**What is required**
Give the data from the line with "Task: Click the arrow on the Solo mode menu" to the line with "Click the 05/31/2022" again, swapping "Solo mode" for "Group mode" and leaving everything else the same.

**Rows of pointing data**

- - -

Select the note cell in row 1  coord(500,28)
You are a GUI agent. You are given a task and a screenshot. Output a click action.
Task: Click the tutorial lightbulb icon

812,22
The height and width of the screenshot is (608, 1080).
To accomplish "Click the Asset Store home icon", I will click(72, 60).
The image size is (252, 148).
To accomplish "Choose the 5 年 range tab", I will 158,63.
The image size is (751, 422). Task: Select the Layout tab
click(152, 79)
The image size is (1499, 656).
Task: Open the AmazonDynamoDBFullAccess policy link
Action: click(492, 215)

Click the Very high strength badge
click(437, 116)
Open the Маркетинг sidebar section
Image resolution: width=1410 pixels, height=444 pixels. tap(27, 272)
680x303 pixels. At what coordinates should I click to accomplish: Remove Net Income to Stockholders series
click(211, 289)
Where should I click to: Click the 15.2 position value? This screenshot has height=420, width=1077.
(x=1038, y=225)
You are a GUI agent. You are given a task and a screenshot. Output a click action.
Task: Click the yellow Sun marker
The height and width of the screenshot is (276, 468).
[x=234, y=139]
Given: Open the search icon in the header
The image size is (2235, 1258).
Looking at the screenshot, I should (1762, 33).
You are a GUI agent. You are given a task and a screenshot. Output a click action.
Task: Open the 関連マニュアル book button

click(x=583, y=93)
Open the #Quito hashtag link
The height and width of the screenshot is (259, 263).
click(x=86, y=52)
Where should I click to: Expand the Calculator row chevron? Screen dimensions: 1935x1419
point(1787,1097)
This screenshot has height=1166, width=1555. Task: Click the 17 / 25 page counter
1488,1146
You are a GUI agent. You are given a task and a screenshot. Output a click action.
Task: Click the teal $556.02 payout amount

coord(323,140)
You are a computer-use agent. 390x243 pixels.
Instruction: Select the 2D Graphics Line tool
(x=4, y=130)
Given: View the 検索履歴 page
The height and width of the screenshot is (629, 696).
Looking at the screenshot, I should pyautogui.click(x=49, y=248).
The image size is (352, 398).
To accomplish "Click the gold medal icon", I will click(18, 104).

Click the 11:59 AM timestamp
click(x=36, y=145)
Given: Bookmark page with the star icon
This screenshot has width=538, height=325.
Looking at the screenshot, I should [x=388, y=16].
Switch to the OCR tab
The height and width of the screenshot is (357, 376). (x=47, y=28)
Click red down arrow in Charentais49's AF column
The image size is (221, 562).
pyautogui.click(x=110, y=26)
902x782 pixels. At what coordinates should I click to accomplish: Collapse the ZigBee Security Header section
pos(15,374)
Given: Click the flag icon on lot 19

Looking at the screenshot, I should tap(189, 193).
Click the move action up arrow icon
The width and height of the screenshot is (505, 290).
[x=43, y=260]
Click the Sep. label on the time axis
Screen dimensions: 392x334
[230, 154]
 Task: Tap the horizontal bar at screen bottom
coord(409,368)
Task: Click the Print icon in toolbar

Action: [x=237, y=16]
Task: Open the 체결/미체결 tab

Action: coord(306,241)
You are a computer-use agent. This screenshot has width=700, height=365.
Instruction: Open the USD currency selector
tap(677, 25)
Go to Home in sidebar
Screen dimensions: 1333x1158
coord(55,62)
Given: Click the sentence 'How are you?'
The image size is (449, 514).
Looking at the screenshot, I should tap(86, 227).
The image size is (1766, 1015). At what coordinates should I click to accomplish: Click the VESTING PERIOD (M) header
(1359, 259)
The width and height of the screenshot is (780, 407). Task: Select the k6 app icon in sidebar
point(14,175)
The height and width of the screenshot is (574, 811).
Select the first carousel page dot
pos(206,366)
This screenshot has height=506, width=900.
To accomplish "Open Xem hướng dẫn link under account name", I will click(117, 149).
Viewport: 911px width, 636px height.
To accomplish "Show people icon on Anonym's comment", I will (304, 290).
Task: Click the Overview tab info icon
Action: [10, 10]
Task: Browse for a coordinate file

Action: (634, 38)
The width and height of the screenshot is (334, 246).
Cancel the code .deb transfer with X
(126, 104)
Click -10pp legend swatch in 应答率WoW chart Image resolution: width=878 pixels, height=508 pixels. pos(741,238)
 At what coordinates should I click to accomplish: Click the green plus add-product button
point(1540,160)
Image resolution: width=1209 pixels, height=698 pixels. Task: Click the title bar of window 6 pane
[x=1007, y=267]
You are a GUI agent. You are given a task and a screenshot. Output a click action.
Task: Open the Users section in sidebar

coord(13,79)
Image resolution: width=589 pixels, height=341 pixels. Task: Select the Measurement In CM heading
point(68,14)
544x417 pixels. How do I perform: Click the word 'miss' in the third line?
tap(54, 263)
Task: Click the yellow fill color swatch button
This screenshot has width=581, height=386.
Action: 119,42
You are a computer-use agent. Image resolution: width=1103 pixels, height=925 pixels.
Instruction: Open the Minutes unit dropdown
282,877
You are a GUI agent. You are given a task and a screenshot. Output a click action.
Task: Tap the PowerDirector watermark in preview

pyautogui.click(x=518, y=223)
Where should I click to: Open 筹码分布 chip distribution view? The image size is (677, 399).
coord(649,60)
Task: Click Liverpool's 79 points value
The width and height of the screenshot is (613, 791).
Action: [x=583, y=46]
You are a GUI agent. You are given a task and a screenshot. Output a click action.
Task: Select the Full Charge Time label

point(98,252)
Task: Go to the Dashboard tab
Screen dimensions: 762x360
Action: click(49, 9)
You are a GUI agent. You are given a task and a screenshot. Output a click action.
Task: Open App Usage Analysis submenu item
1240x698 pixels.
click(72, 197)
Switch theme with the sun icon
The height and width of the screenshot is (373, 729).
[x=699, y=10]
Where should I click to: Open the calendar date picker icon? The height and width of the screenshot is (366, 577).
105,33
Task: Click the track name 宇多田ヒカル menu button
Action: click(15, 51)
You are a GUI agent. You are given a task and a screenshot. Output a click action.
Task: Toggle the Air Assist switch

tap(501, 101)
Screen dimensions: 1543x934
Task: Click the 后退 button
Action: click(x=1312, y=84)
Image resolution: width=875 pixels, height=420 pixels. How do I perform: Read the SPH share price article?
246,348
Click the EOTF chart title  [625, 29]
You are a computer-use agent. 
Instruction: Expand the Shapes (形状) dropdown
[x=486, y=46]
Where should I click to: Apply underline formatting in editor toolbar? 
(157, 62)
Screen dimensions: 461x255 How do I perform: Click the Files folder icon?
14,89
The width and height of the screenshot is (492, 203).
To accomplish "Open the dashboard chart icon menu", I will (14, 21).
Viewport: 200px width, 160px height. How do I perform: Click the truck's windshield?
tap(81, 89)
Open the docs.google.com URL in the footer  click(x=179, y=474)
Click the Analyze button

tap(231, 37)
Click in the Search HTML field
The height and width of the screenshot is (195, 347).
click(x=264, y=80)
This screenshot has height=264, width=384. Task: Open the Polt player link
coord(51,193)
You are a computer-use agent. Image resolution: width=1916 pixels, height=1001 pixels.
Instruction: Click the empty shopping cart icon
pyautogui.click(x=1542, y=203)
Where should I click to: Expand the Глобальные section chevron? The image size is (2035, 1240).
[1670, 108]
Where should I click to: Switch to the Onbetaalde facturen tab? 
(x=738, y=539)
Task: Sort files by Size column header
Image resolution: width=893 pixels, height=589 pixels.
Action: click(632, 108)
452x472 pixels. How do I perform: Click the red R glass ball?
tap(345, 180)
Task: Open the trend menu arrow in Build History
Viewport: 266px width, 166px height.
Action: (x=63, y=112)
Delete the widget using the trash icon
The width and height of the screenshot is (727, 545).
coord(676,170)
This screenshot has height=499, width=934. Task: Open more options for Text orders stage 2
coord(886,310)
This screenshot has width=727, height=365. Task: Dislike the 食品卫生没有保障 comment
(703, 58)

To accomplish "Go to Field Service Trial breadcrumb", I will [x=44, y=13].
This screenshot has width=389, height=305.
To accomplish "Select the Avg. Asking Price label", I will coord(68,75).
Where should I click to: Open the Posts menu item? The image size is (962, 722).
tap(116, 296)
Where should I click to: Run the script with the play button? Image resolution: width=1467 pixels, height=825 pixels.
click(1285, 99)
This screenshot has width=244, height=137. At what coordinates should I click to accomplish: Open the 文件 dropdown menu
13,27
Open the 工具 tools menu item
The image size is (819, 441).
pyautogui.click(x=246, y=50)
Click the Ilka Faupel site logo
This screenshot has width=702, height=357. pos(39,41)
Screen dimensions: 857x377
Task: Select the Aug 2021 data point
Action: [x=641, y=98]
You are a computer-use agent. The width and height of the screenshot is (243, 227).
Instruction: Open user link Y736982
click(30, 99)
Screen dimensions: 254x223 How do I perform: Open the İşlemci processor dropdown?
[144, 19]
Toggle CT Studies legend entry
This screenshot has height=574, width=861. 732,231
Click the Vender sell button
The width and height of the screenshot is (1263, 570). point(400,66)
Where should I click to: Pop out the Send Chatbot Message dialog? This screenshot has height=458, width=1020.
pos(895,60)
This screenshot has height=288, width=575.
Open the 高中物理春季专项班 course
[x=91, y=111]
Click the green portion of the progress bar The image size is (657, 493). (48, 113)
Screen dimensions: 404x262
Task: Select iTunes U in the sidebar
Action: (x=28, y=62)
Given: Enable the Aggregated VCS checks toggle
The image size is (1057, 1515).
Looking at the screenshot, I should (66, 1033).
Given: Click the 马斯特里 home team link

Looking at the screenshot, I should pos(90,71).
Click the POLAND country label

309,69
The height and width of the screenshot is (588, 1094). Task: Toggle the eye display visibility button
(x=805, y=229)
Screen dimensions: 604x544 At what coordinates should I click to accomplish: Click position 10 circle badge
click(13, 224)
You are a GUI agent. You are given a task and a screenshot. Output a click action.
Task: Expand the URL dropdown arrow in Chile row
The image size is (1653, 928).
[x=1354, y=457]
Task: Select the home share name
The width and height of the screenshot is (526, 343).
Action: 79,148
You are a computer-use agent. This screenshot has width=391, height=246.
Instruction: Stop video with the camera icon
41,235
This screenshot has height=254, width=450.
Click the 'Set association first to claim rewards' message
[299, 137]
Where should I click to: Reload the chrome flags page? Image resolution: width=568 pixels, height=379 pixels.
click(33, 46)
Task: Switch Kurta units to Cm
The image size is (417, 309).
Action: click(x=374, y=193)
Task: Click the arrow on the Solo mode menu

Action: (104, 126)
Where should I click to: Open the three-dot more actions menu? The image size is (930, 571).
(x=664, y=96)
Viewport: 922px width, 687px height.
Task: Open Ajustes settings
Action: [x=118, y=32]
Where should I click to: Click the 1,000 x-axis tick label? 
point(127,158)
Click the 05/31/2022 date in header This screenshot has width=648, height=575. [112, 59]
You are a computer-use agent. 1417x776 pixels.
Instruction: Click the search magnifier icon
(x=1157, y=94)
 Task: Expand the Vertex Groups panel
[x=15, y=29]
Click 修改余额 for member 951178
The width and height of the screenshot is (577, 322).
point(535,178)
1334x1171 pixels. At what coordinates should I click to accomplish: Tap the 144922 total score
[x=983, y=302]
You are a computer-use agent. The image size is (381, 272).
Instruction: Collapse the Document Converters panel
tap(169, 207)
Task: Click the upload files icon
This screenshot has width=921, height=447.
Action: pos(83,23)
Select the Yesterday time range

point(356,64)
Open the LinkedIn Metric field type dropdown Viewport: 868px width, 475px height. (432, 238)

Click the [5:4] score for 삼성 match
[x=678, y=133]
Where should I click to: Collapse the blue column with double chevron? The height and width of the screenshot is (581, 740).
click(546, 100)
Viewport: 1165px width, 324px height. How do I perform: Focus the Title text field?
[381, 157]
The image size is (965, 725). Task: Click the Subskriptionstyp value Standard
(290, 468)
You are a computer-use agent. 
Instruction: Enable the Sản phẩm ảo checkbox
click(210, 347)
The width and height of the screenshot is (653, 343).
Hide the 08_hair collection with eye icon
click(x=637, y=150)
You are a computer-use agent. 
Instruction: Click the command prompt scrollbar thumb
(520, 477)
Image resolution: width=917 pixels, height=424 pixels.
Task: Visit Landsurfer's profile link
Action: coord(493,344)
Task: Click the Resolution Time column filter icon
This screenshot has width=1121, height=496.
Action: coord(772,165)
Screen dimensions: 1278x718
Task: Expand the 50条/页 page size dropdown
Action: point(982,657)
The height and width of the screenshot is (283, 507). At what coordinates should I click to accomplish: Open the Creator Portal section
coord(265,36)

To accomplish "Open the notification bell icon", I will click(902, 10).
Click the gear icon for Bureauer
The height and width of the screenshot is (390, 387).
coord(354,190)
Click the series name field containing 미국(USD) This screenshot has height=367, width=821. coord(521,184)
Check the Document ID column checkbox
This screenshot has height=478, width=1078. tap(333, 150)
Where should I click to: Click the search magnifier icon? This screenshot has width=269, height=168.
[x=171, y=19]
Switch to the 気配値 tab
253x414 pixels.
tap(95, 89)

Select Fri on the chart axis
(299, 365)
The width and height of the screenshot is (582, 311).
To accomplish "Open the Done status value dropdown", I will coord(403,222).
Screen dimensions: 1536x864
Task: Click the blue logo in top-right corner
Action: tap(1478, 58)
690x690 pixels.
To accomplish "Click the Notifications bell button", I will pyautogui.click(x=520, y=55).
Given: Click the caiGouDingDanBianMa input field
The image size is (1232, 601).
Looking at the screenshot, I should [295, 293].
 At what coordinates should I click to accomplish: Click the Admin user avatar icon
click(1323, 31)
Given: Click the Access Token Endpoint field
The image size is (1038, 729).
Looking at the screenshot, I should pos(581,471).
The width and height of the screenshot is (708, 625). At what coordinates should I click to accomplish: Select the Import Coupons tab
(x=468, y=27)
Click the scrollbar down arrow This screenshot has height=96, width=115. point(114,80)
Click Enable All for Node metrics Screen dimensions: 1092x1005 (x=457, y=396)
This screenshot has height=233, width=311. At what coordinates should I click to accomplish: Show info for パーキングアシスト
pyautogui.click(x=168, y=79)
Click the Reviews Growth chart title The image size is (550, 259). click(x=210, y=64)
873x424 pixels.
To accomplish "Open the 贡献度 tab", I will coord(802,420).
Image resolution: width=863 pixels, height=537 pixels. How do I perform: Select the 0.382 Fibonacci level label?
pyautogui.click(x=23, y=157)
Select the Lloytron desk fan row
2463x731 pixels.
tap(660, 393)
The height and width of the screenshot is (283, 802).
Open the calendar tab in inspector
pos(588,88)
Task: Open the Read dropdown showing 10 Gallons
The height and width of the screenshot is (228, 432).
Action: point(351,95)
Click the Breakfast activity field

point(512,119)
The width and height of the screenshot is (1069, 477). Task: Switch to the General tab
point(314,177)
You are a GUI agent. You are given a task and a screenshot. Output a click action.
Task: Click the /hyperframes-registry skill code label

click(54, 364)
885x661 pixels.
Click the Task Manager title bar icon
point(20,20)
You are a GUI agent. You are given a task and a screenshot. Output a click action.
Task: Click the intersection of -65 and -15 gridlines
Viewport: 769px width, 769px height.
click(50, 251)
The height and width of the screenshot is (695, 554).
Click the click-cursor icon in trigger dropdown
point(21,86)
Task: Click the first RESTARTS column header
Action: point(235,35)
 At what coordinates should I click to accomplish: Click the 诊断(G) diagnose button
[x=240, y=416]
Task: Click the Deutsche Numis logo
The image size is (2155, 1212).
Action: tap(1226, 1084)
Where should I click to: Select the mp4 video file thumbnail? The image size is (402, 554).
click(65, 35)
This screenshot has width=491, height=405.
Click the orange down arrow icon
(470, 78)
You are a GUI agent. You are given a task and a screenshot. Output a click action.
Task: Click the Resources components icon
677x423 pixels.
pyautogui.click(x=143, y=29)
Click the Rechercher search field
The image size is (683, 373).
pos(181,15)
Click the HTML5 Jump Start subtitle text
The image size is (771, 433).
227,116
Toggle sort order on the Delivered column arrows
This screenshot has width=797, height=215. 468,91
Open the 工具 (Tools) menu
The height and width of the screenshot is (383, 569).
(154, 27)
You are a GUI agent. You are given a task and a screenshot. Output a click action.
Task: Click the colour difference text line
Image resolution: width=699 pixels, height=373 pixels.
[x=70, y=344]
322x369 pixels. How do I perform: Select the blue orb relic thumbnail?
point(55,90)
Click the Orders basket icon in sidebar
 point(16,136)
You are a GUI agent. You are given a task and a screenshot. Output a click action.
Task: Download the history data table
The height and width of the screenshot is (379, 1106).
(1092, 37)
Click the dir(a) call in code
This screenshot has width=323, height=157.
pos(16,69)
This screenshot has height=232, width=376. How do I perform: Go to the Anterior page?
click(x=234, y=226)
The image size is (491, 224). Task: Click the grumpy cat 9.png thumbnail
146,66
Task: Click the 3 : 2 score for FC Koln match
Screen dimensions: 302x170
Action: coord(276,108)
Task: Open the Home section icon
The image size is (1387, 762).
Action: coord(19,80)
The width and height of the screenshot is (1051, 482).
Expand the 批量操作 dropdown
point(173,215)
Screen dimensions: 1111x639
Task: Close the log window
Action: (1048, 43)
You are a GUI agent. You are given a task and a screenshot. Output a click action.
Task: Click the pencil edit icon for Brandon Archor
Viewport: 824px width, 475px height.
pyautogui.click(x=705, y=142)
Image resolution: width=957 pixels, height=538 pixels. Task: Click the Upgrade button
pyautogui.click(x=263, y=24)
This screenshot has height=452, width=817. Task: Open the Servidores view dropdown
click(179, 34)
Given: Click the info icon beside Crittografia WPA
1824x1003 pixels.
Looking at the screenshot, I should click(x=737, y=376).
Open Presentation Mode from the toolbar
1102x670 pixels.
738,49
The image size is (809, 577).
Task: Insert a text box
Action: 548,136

- - -

**Exercise output**
Task: Click the arrow on the Group mode menu

Action: (104, 126)
Where should I click to: Open the three-dot more actions menu? The image size is (930, 571).
(x=664, y=96)
Viewport: 922px width, 687px height.
Task: Open Ajustes settings
Action: [x=118, y=32]
Where should I click to: Click the 1,000 x-axis tick label? 
point(127,158)
Click the 05/31/2022 date in header This screenshot has width=648, height=575. [112, 59]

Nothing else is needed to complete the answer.